Continue the commit message and diff for handling exceptions during coordinator unload, starting right after its last line.

Given text:

------------------------

This is an automated email from the ASF dual-hosted git repository.
dajac pushed a commit to branch trunk
in repository https://gitbox.apache.org/repos/asf/kafka.git
The following commit(s) were added to refs/heads/trunk by this push:
new 5946f27ac5b KAFKA-18484 [2/2]; Handle exceptions during coordinator
unload (#18667)
5946f27ac5b is described below
commit 5946f27ac5bc1f4a5bc162ccc26f130933ab2182
Author: Sean Quah <[email protected]>
AuthorDate: Thu Jan 23 16:15:21 2025 +0000
KAFKA-18484 [2/2]; Handle exceptions during coordinator unload (#18667)
Ensure that unloading a coordinator always succeeds. Previously, we have
guarded against exceptions from DeferredEvent completions. All that
remains is handling exceptions from the onUnloaded() method of the
coordinator state machine.
Reviewers: David Jacot <[email protected]>
---
.../common/runtime/CoordinatorRuntime.java | 24 ++++++++--
.../common/runtime/CoordinatorRuntimeTest.java | 52 ++++++++++++++++++++++
2 files changed, 72 insertions(+), 4 deletions(-)
diff --git
a/coordinator-common/src/main/java/org/apache/kafka/coordinator/common/runtime/CoordinatorRuntime.java
b/coordinator-common/src/main/java/org/apache/kafka/coordinator/common/runtime/CoordinatorRuntime.java
index b341c0adaeb..1e9724a57aa 100644
---
a/coordinator-common/src/main/java/org/apache/kafka/coordinator/common/runtime/CoordinatorRuntime.java
+++
b/coordinator-common/src/main/java/org/apache/kafka/coordinator/common/runtime/CoordinatorRuntime.java
@@ -742,7 +742,11 @@ public class CoordinatorRuntime<S extends
CoordinatorShard<U>, U> implements Aut
deferredEventQueue.failAll(Errors.NOT_COORDINATOR.exception());
failCurrentBatch(Errors.NOT_COORDINATOR.exception());
if (coordinator != null) {
- coordinator.onUnloaded();
+ try {
+ coordinator.onUnloaded();
+ } catch (Throwable ex) {
+ log.error("Failed to unload coordinator for {} due to
{}.", tp, ex.getMessage(), ex);
+ }
}
coordinator = null;
}
@@ -2415,9 +2419,19 @@ public class CoordinatorRuntime<S extends
CoordinatorShard<U>, U> implements Aut
try {
if (partitionEpoch.isEmpty() || context.epoch <
partitionEpoch.getAsInt()) {
log.info("Started unloading metadata for {} with epoch
{}.", tp, partitionEpoch);
- context.transitionTo(CoordinatorState.CLOSED);
- coordinators.remove(tp, context);
- log.info("Finished unloading metadata for {} with
epoch {}.", tp, partitionEpoch);
+ try {
+ context.transitionTo(CoordinatorState.CLOSED);
+ log.info("Finished unloading metadata for {} with
epoch {}.", tp, partitionEpoch);
+ } catch (Throwable ex) {
+ // It's very unlikely that we will ever see an
exception here, since we
+ // already make an effort to catch exceptions in
the unload method.

------------------------

Information shown:
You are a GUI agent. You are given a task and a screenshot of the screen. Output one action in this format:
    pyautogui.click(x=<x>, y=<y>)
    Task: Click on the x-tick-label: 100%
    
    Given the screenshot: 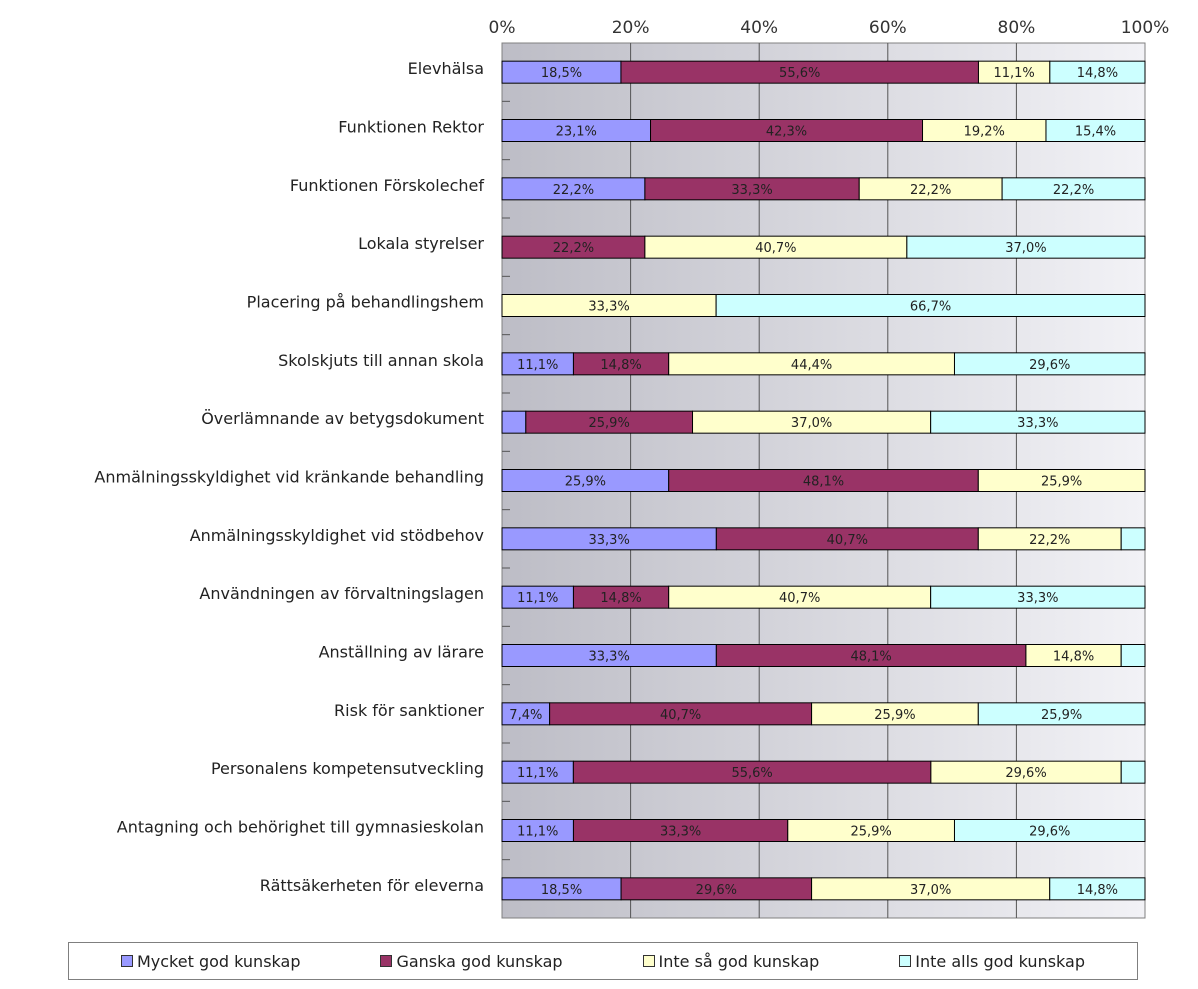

------------------------

Task answer:
+ log.error("Failed to unload metadata for {} with
epoch {} due to {}.",
+ tp, partitionEpoch, ex.toString());
+ } finally {
+ // Always remove the coordinator context,
otherwise the coordinator
+ // shard could be permanently stuck.
+ coordinators.remove(tp, context);
+ }
} else {
log.info("Ignored unloading metadata for {} in epoch
{} since current epoch is {}.",
tp, partitionEpoch, context.epoch);
@@ -2498,6 +2512,8 @@ public class CoordinatorRuntime<S extends
CoordinatorShard<U>, U> implements Aut
context.lock.lock();
try {
context.transitionTo(CoordinatorState.CLOSED);
+ } catch (Throwable ex) {
+ log.warn("Failed to unload metadata for {} due to {}.", tp,
ex.getMessage(), ex);
} finally {
context.lock.unlock();
}
diff --git
a/coordinator-common/src/test/java/org/apache/kafka/coordinator/common/runtime/CoordinatorRuntimeTest.java
b/coordinator-common/src/test/java/org/apache/kafka/coordinator/common/runtime/CoordinatorRuntimeTest.java
index 3c2021a118c..9e4e6f7bb9b 100644
---
a/coordinator-common/src/test/java/org/apache/kafka/coordinator/common/runtime/CoordinatorRuntimeTest.java
+++
b/coordinator-common/src/test/java/org/apache/kafka/coordinator/common/runtime/CoordinatorRuntimeTest.java
@@ -1118,6 +1118,58 @@ public class CoordinatorRuntimeTest {
assertEquals(10, ctx.epoch);
}
+ @Test
+ public void testScheduleUnloadingWithException() {
+ MockTimer timer = new MockTimer();
+ MockPartitionWriter writer = mock(MockPartitionWriter.class);
+ MockCoordinatorShardBuilderSupplier supplier =
mock(MockCoordinatorShardBuilderSupplier.class);
+ MockCoordinatorShardBuilder builder =
mock(MockCoordinatorShardBuilder.class);
+ MockCoordinatorShard coordinator = mock(MockCoordinatorShard.class);
+ CoordinatorRuntimeMetrics metrics =
mock(CoordinatorRuntimeMetrics.class);
+
+ CoordinatorRuntime<MockCoordinatorShard, String> runtime =
+ new CoordinatorRuntime.Builder<MockCoordinatorShard, String>()
+ .withTime(timer.time())
+ .withTimer(timer)
+ .withDefaultWriteTimeOut(DEFAULT_WRITE_TIMEOUT)
+ .withLoader(new MockCoordinatorLoader())
+ .withEventProcessor(new DirectEventProcessor())
+ .withPartitionWriter(writer)
+ .withCoordinatorShardBuilderSupplier(supplier)
+ .withCoordinatorRuntimeMetrics(metrics)
+ .withCoordinatorMetrics(mock(CoordinatorMetrics.class))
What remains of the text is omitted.